Merauke, Jubi – Uskup Agung Merauke Mgr Petrus Canisius Mandagi MSC mengecam tindakan oknum aparat keamanan di Kabupaten Merauke, Papua Selatan yang melakukan penganiayaan secara brutal kepada sejumlah warga di sana.
Sikap arogansi oknum aparat itu menyebabkan beberapa orang terluka serius dan bahkan satu di antaranya meninggal dunia.
Pada Kamis (23/1/2023) Jubi memberitakan kasus dugaan penganiayaan yang dilakukan oleh anggota TNI AL atas nama Kld Mus Mario terhadap dua warga bernama Albertus Kaize dan Daniel Kaize di Pos Lantamal XI di Distrik Ilwayab pada Selasa (21/2/2023).
Akibat tindakan itu, Albertus Kaize, berusia 32 tahun dilaporkan meninggal dunia. Sementara sang adik (Daniel Kaize) dilaporkan mengalami luka serius di sekujur tubuhnya.

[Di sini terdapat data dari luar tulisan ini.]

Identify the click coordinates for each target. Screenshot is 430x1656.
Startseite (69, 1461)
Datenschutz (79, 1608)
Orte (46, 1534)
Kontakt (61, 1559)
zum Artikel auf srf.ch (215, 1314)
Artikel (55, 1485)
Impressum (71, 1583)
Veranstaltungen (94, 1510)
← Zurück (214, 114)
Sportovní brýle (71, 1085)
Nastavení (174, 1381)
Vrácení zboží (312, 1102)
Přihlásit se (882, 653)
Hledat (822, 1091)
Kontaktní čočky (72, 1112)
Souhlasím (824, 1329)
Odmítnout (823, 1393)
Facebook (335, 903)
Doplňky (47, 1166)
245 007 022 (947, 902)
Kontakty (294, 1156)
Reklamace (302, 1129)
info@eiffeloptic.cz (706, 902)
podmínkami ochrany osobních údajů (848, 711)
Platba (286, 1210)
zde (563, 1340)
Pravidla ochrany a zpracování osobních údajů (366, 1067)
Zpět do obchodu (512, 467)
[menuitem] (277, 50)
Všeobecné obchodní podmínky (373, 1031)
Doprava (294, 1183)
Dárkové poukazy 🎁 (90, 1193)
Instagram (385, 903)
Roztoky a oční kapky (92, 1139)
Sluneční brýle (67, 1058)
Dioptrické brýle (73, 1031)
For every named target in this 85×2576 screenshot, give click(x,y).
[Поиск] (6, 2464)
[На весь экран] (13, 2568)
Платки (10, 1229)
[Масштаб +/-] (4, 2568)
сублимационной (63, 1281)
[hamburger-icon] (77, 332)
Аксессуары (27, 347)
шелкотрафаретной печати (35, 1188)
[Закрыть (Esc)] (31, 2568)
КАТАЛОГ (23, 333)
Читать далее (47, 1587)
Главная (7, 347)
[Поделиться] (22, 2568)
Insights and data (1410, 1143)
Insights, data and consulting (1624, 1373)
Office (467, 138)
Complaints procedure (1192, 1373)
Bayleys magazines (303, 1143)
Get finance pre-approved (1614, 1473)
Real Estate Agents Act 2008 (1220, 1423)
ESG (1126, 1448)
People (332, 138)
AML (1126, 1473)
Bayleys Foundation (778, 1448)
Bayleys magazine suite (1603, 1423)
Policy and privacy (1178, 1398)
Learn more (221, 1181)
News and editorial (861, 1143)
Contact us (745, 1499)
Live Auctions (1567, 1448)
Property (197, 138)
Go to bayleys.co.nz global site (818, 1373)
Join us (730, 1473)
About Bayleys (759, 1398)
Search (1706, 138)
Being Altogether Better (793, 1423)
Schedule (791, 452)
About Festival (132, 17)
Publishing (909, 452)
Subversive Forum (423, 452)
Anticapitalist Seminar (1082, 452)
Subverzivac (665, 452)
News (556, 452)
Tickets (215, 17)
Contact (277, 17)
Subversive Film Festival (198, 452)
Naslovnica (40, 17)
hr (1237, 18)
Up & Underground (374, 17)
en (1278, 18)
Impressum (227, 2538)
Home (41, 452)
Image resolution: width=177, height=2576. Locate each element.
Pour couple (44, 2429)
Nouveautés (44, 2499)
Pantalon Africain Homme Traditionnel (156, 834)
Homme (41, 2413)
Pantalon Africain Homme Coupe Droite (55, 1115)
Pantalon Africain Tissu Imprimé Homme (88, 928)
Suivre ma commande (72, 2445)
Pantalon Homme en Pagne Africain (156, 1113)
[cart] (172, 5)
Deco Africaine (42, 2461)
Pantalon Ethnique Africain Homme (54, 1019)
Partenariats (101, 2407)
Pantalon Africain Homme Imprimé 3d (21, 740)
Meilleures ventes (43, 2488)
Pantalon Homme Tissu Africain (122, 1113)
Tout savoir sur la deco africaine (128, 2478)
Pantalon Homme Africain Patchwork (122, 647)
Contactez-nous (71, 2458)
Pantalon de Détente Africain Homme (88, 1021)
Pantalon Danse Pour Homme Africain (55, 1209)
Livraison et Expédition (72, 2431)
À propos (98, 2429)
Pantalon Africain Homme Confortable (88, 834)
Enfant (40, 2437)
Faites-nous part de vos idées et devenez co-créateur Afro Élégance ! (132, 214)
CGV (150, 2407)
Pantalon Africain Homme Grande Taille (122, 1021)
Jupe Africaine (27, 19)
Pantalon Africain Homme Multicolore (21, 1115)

Di hari yang sama media ini juga memberitakan dugaan penganiayaan yang dilakukan oleh dua anggota Brimob terhadap Lamek Nauseni Wayoken di Kampung Maam, Distrik Ngguti pada Sabtu (4/2/2023) lalu. Akibat penganiayaan itu pria berusia 45 tahun ini mengalami memar pada mata kanan, dan kini masih dalam perawatan.
“Kalau ini memang benar terjadi bahwa ada orang yang diperlakukan dengan keras, biadab dan brutal, itu tidak peduli orang papua atau non papua. Kalau terjadi begitu, yang melaksanakan kekerasan itu biadab. Tidak peduli dia tentara, dia polisi (pelaku), karena ini melawan kemanusiaan,” tegas Uskup Agung Merauke Mgr Petrus Canisius Mandagi MSC kepada wartawan, Jumat (24/2/2023).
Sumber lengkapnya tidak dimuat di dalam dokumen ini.